**EXERCISE BRIEF:** Write out each of the following rows word for word, leaving out the pictures.

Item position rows

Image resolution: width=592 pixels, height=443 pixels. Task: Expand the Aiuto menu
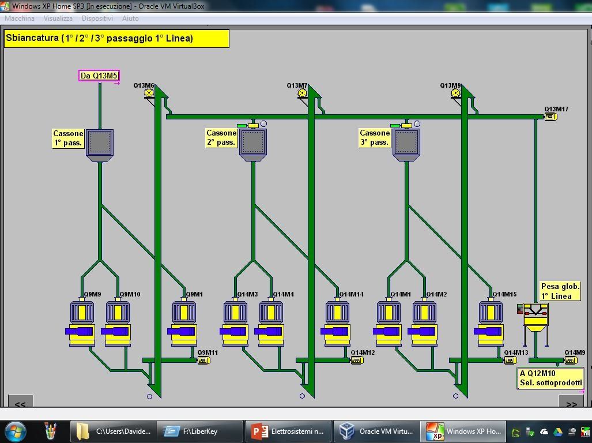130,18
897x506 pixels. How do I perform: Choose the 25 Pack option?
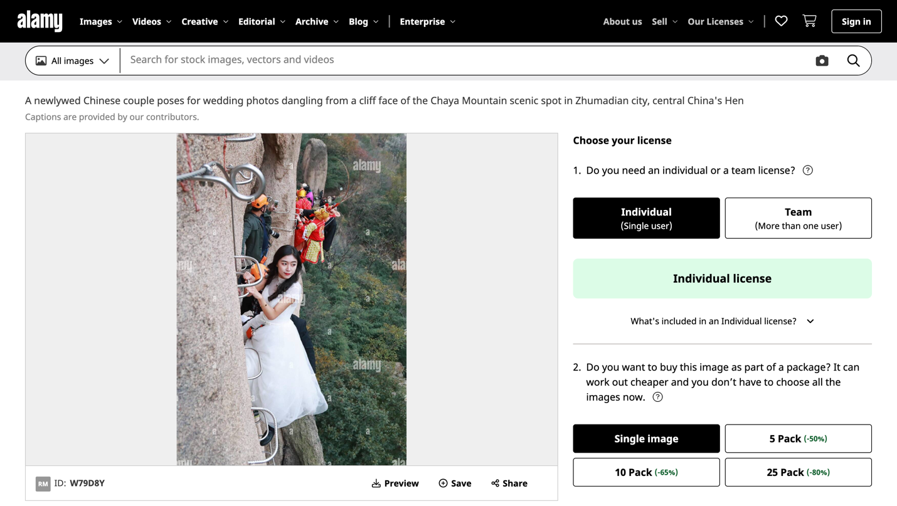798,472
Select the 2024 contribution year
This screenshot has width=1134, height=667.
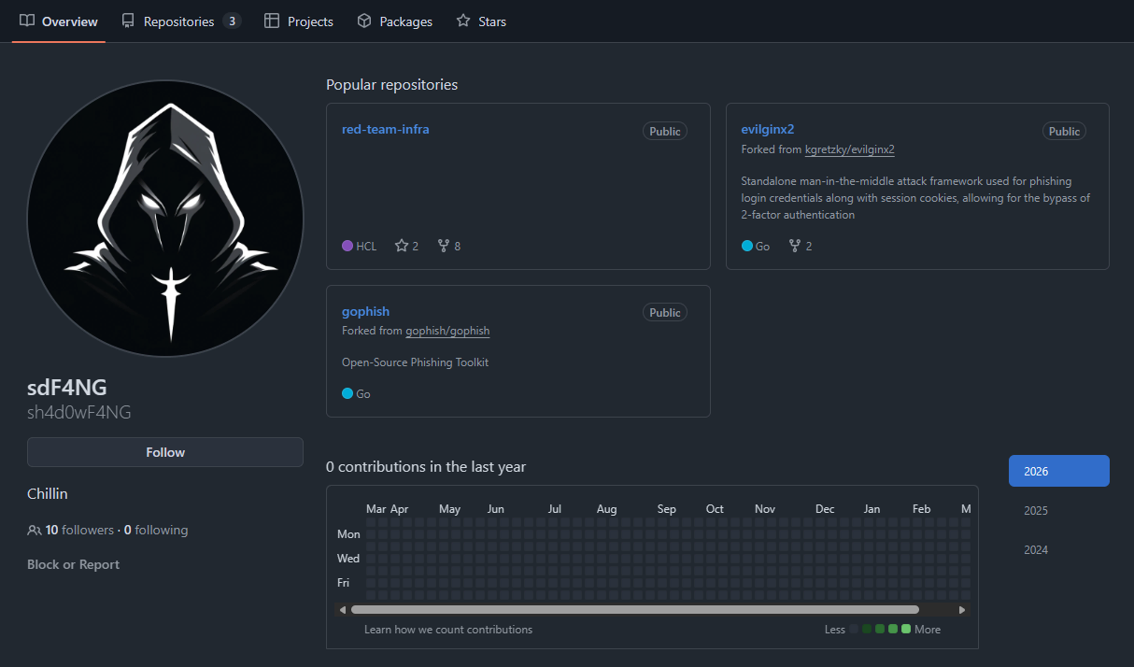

**ANSWER IN FULL:**
Image resolution: width=592 pixels, height=443 pixels. Task: Expand the Aiuto menu
130,18
897x506 pixels. How do I perform: Choose the 25 Pack option?
798,472
Select the 2024 contribution year
This screenshot has width=1134, height=667.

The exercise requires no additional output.